Ressemblant à son père par les traits du visage, l'esprit et un peu trop par la légèreté des mœurs, Louis XIII lui témoigna des sentiments fraternels. Mais, au lieu de destiner ce bouillant jeune homme à la carrière des armes, il lui donna des abbayes et des dignités ecclésiastiques. Ainsi, en 1620, Antoine devint-il abbé commendataire de Saint-Étienne de Caen. Dépourvu de vocation cléricale, durant les douze années qu’il passa à la tête de l’abbaye, il profita de ses richesses au grand dam des religieux qui lui reprochaient de ne pas débloquer les fonds nécessaires à leurs besoins personnels et à la reconstruction des bâtiments, ruinés par la guerre de religion.
Epris un temps de la duchesse de Chevreuse, l’éternelle comploteuse, et proche de son demi-frère, Gaston d'Orléans, il prit le parti de ce dernier contre Richelieu. Le cardinal le fit condamner pour crime de lèse-majesté à être dépouillé de tous ses biens et le comté de Moret fut réuni au domaine de l'Etat.
Entre vengeance et rêves de gloire militaire, lorsque Henri Montmorency et Gaston d’Orléans levèrent l'étendard de la rébellion, Moret n’hésita pas. A la bataille de Castelnaudary, le 1er septembre 1632, alors qu’il commandait l'aile gauche de l'armée, il s’exposa imprudemment et fut blessé ou tué d’un coup de mousquet à l’épaule.
Une véritable énigme historique
Tué ou blessé ? Il parait aberrant que sa dépouille parmi les morts n’ait pas été identifiée puis inhumée convenablement comme le prince qu’il était.
Donc blessé.
Selon les uns, transporté dans un carrosse de Gaston, il mourut trois heures plus tard. L’abbaye de Prouilhe (commune de Fanjeaux dans l’Aude), située à une vingtaine de kilomètres au sud de Castelnaudary, est le seul lieu jamais avancé comme possible. S’il y décéda, il est probable qu’il y fut inhumé.
Selon les autres, il survécut et se fit un ermite en Anjou sous le nom de frère Jean-Baptiste.

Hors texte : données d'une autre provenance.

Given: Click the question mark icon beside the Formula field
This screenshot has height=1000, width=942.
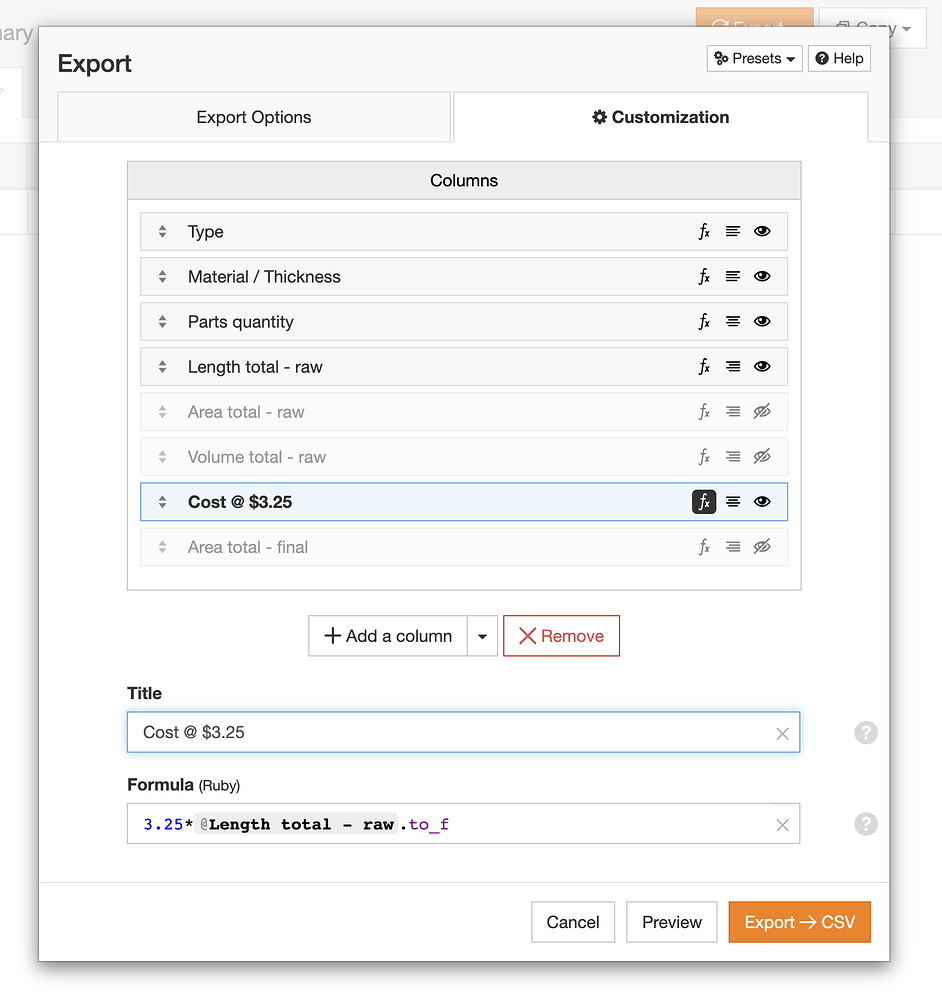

Cette thèse s’appuie, entre autres, sur l’existence d’un pauvre anachorète qui faisait mystère de son nom et qui n'avait d'autre ambition que de vivre caché.
En 1687, Louis XIV, ayant entendu parler du mystérieux personnage, ordonna une enquête dont le marquis de Chabannes, secrétaire d'Etat, chargea l'abbé d'Asnières. L'ermite se refusa à dire s'il était ou pas le fils d’Henri IV. Louis XIV respecta le mystère dont il s'entourait : « C'est un homme de bien, il veut rester inconnu, il faut le laisser en paix et ne pas s'opposer à ses desseins ». Ce solitaire inconnu, mourut en 1691, en odeur de sainteté.
Au regard du sort peu enviable qui attendait Henri de Montmorency après l’échec de la rébellion, on peut envisager que, s’il survécut, le comte de Moret ait préféré se faire oublier dans l’anonymat le plus complet avant de sincèrement se consacrer à Dieu. Faute de preuve du contraire, cette hypothèse n’est pas plus fantaisiste qu’une autre.
Une chose est certaine : on n’a jamais retrouvé la moindre trace officielle du corps d’Antoine de Bourbon, comte de Moret.